Associações de cannabis medicinal se emancipam da Anvisa

Apesar da luta contínua que as associações de pacientes de cannabis enfrentam diariamente de norte a sul do país, de vez em quando surge algo para se comemorar. Desta vez, foi a conquista da AbraRio ao direito de cultivo dos remédios de mais de 3.000 pessoas que a ONG atualmente atende –e a previsão é que esse número dobre até o fim de 2026. A reportagem que trata do caso é do portal Poder 360.

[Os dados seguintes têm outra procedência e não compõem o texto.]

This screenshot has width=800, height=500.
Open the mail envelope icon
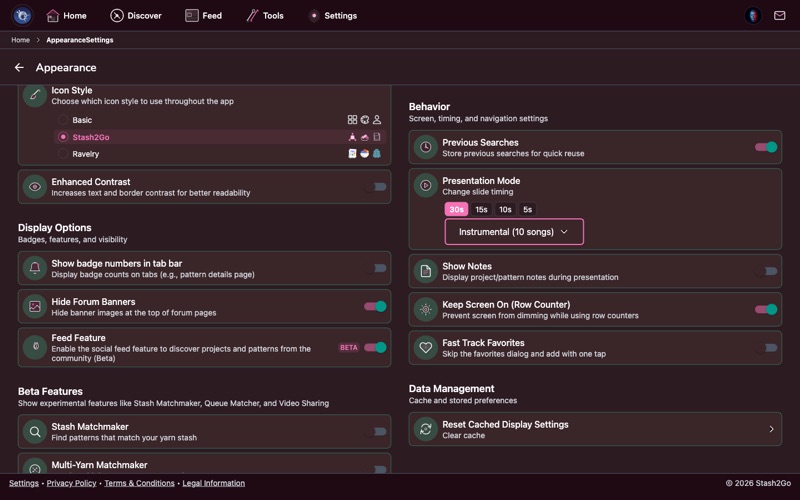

A decisão em 2ª instância (onde não cabe mais recurso), tomada de forma unânime por 3 desembargadores do TRF-2, no Rio, em 18 de março, é inédita no Brasil e, certamente, também a coroação do trabalho de Marilene Oliveira, a 1ª mulher negra a presidir uma associação de pacientes no país. Ela fundou o coletivo em 2020 com o objetivo de ajudar outras famílias que, assim como a sua, haviam sido impactadas de forma positiva pela planta. 

Na sua biografia, a erva entrou de forma decisiva para controlar as crises de convulsão que o filho, portador da rara síndrome de Rasmussen, sofria diariamente desde os 4 anos de idade. Hoje, aos 20 anos, ele se trata só com a planta. Abandonou os remédios alopáticos e já não tem nenhuma crise há alguns anos.

Marilene e a AbraRio receberam, no final de 2024, uma boa e uma má notícia na liminar de 1ª instância sobre o processo. A boa era que sim, eles teriam aval para o cultivo de maconha medicinal. A má, na verdade, era péssima, pois tornava a boa quase impossível de ser realizada: atrelado ao direito do plantio, estava a exigência de seguissem normas que a Anvisa estabeleceu para a venda nas farmácias, pela RDC 327.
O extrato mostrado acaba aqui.